A victim of its own success?

Marketplace Contributor Feb 1, 2007

TEXT OF INTERVIEW

SCOTT JAGOW: Here’s how high Google has set the bar for itself: Yesterday, the company said fourth quarter profits nearly tripled. The per-share numbers far exceeded Wall Street’s expectations. But they weren’t quite as phenomenal as we’ve seen from Google before, so overnight the company’s stock dropped almost $7, although it’s starting to sneak back up a little this morning. Janet Babin joins us from our Innovations Desk at North Carolina Public Radio. Janet, how are analysts explaining this?

JANET BABIN: Well I think analysts are concerned about Google’s future. A few things happened, although it was undoubtedly a great quarter, no doubt about that, the company’s gross margin declined. So basically it looks like Google might have to spend more money to generate more revenues in the future.

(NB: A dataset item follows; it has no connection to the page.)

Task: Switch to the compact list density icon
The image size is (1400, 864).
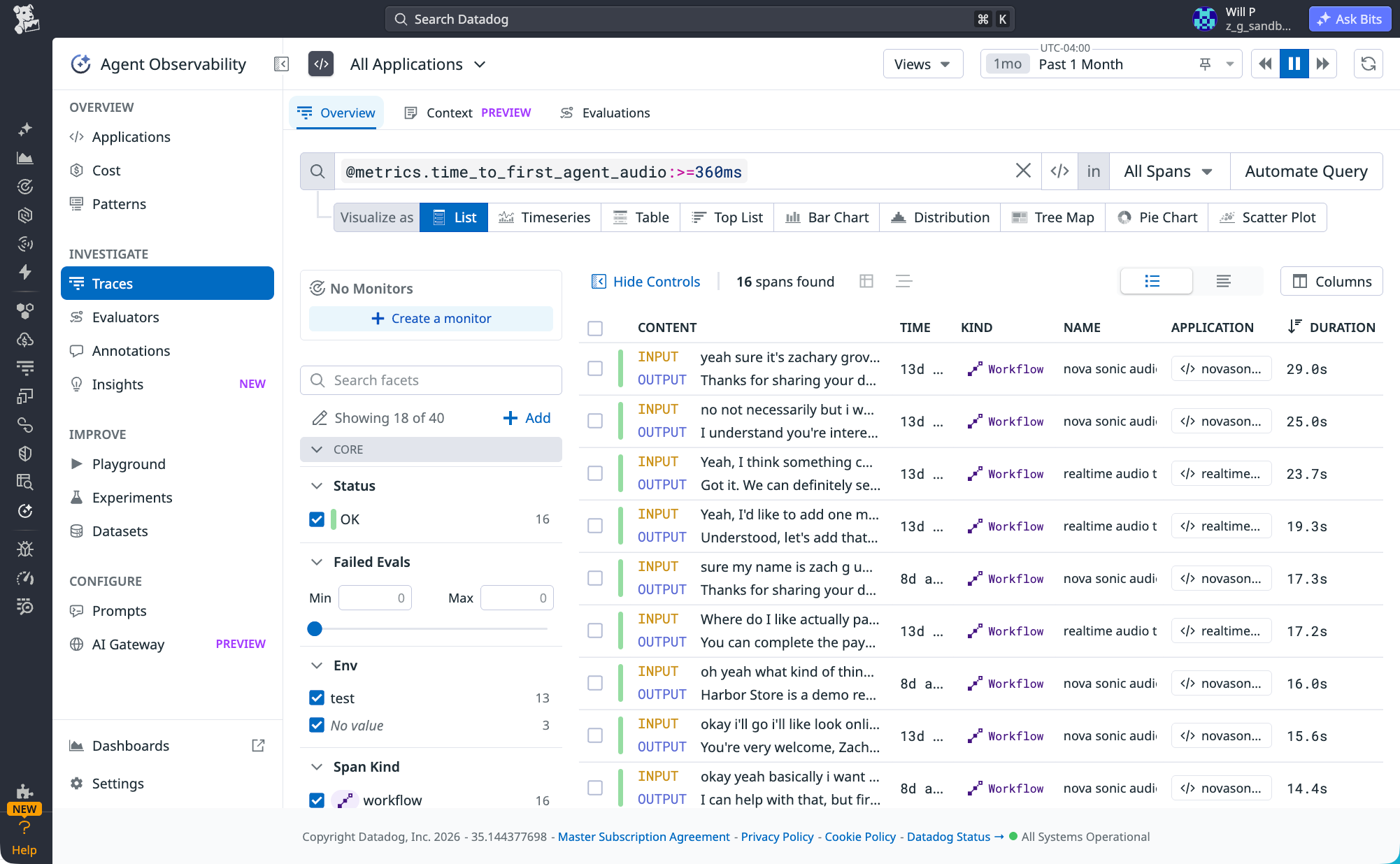Action: (1223, 281)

JAGOW: Where does Google go from here? What are the issues it’ll face in the next couple years?

BABIN: Over time, they’re going to be paying out a greater percentage of their revenues to their advertising partners and you know if your partnering with other companies and you have to pay them more money over time, it’s not going to be good for your long-term financials. Also I spoke to Kevin Heisler at Jupiter Research and he thinks Google might be a victim of its own success. It’s so easy to find stuff on Google’s search that you’re not spending as much time as you used to on the site so fewer people are actually clicking on those advertisers.

JAGOW: Well Janet as far as the stock price goes, it’s already almost $500. Where are these analysts expecting it to go from here?

BABIN: Right. I think most people believe that over time there is the possibility of course that it’s going to increase again, but returning to [Scott] Kessler at Standard & Poor’s, he thinks that this is really a tired stock and we’re not going to see much movement.

JAGOW: OK Janet thanks a lot.

BABIN: Thank you.

JAGOW: Janet Babin from our Innovations Desk at North Carolina Public Radio.